[WHAT THIS TASK INVOLVES] In the entries below, count the lines that contain the word "Select" and give only that number.
+ + + +
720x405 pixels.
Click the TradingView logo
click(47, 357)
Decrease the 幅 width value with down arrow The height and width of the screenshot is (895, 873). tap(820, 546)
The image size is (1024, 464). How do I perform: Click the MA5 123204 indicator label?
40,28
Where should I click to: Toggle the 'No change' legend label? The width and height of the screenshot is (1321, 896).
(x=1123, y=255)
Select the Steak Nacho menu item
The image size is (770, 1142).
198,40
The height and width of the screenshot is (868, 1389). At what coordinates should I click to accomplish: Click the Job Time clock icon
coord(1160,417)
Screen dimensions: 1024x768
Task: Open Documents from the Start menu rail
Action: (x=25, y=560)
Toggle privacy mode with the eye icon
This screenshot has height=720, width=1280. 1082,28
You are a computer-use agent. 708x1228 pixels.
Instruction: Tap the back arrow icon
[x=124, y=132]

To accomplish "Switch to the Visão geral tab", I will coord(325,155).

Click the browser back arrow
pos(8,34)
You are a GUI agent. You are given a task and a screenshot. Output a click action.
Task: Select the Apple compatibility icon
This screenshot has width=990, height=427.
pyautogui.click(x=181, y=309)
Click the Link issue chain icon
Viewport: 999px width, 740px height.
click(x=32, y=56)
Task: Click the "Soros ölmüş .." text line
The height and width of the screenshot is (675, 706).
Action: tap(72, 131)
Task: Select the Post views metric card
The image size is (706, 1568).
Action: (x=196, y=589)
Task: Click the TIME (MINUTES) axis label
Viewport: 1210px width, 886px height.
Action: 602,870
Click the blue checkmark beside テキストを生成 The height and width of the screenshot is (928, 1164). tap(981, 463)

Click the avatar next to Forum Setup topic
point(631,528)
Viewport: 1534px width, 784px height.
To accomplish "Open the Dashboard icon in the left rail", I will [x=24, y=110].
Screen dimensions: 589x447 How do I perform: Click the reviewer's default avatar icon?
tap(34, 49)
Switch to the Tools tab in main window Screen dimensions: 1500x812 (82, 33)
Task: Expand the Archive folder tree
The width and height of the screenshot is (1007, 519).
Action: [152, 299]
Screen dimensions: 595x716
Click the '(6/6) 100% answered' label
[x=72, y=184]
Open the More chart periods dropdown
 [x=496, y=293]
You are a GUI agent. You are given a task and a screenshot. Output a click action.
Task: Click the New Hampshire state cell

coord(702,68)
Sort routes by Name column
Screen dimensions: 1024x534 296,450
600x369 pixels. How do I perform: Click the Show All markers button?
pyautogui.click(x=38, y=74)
+ + + +
[RESPONSE TO THIS EXERCISE] 3